Brad’s song #4: The Bangles, “If She Knew What She Wants,” 1986
Britta’s response: Yes, I have been compared to the Bangles. Female. Neo-80’s Psych. Rickenbackers. Yup! You’re not the first to tell me this, Monsieur Kyle!! [Brad: Me?! What’d I say? “My Lips Are Sealed”!] But I’ll take the Bangles. They were pioneers in their own right. I liked what they were doing in that quasi-20th anniversary of the summer of love.
I think it was the first time I understood what a Mellotron was, as they used one in the song, “In Your Room.” I also once made an attempt at the teased up hair look that bassist Michael Steele had with my own magenta-cellophaned mane, but then I think I went and did something else like I went and dug a hole in the backyard!
They had that “Less than zero moment” (lots of TV monitors!!) with their cover of “Hazy Shade of Winter” which played non-stop on MTV. But still, I think I sound exactly like Steve Marriott, though!!
Brad’s rationale: Leave it to The Bangles (with a brilliant Jules Shear song; his 1985 original just below The Bangles’ cover, above) to lay it all on the line: “Girrl, you know he’d be good to you if you’d just tell him what you want!

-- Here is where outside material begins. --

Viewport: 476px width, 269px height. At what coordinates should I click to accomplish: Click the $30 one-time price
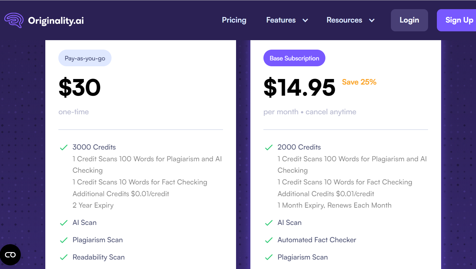tap(80, 87)
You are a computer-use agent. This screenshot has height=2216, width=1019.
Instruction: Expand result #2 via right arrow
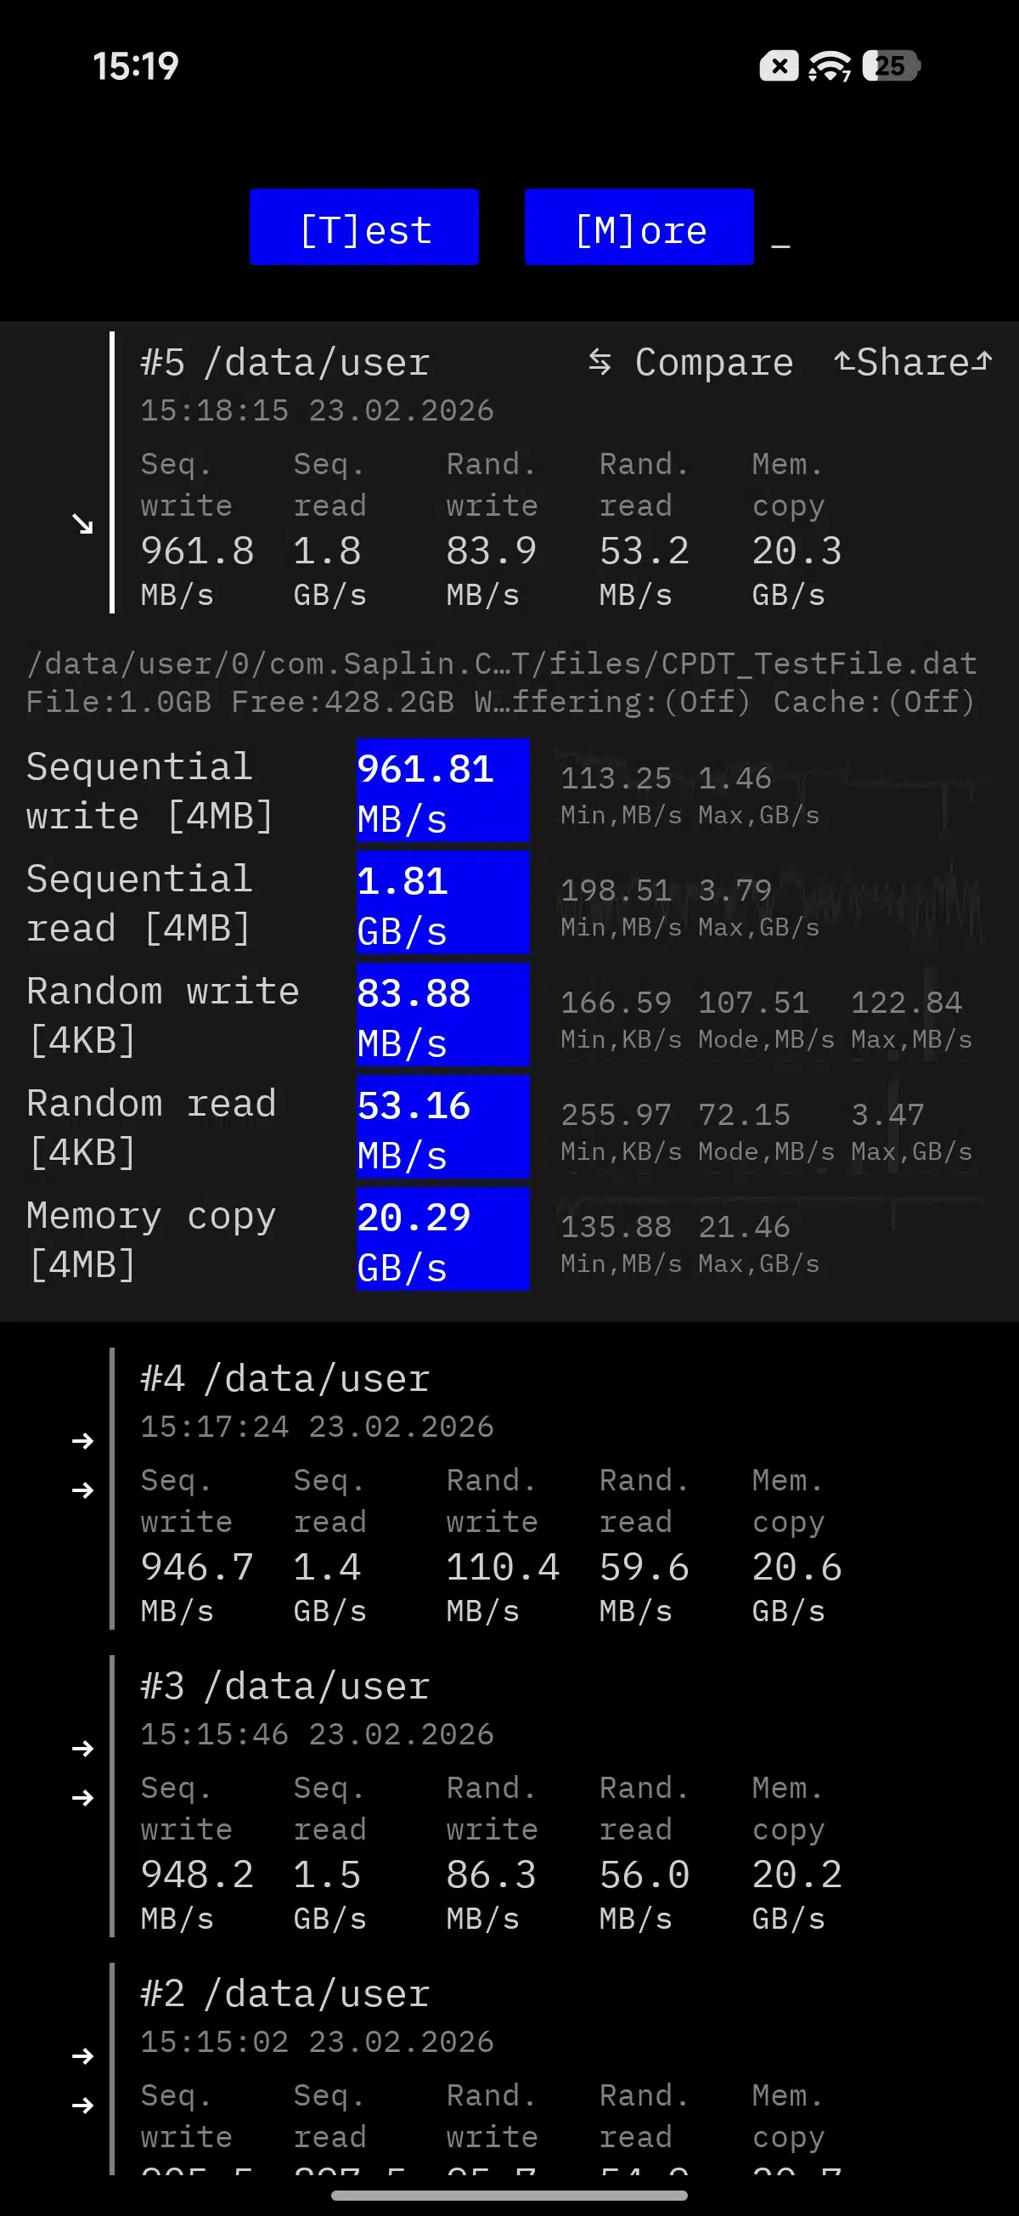[x=83, y=2056]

Tell ya what you do, girl”:
Their 1964 studio version written and produced by Shadow Morton (Red Bird Records):
In 1978, former New York Dolls guitarist, Johnny Thunders, described his recorded desire to walk right up to her, and give her a “Great Big Kiss,” with the following joining Johnny’s Heartbreakers guitarist, Walter Lure on the song’s sessions: Sex Pistols guitarist, Steve Jones, Pistols drummer, Paul Cook, and co-producer, Steve Lillywhite, playing piano! Steve Marriott, of all people, was on a song for those Thunders sessions…just not this song!
As always, Brad, thanks for inviting me to play! And thank you two-fold for letting me respond with my songs!!
I need more of the right people to hear and appreciate them. And you, my friend are one of the right people!!
Thank you, Britta! As for “right people”-I think we’re surrounded!
Well, that was different! And now I have a new artist to discover...
Love Sebago Lumbago, both the song and the video, the story behind it and especially the story of creepiness overlaying a beautiful location in Maine. There was a lake cottage in our family and it had a creepy vibe too. Brought up that sixth sense of 'I wouldn't want to be here alone' and running to the bathroom and back (and jumping under the covers as fast as possible) in the middle of the night and all that. And yet on the surface it looks safe and serene. A lot under the surface in that song.
But it was very funny that Brad thought it was about lower back pain. Made me laugh as I read it.
Very fun tune tag. Enjoyed the Bangles reference too.